Segment Start: Records shown

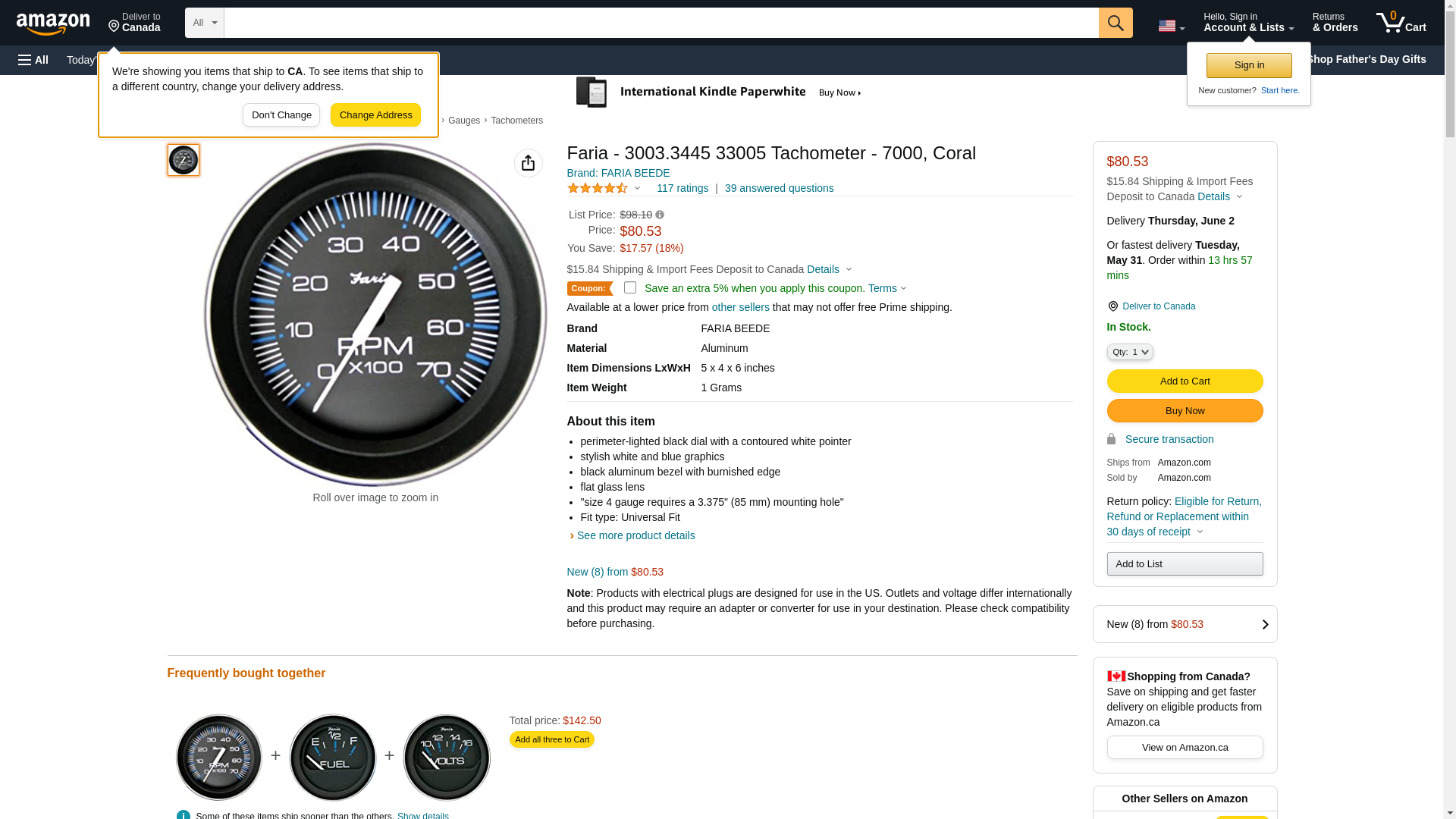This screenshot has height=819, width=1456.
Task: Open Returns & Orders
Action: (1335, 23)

Segment End: Records shown
Segment Start: Records shown

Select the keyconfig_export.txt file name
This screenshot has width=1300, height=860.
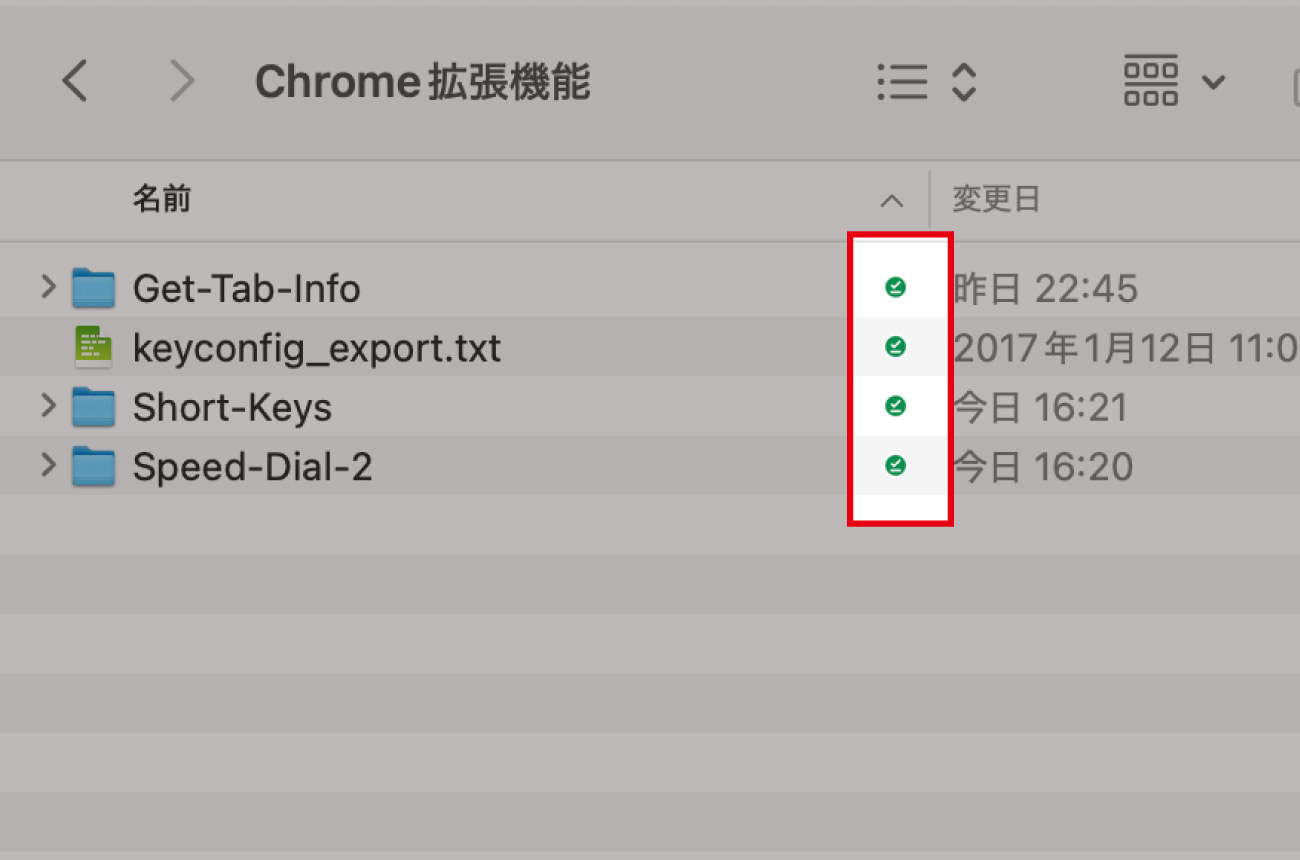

Segment End: Records shown
Segment Start: Records shown

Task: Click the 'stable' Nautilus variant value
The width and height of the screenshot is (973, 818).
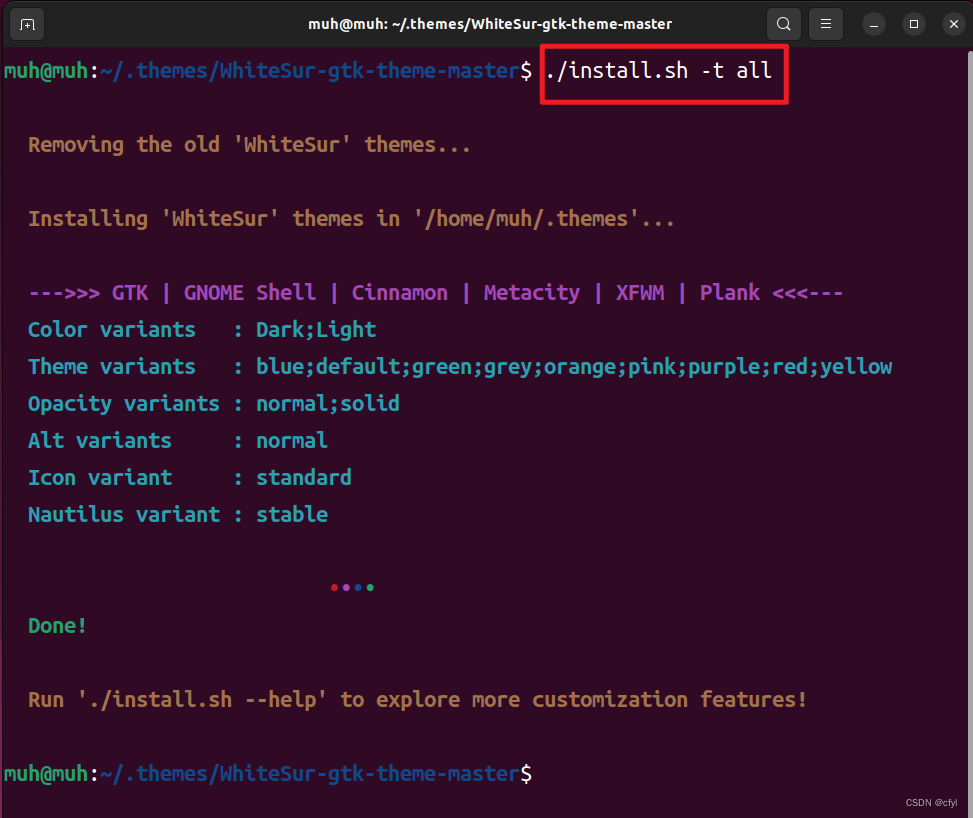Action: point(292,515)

Segment End: Records shown

- [What this task involves] From the listing above, repeat exactly the lines starting at the line that includes "Select the keyconfig_export.txt file name" and ending at the line that includes "This screenshot has width=1300, height=860.", with nothing outside that span.

- [Task answer]
Select the keyconfig_export.txt file name
This screenshot has width=1300, height=860.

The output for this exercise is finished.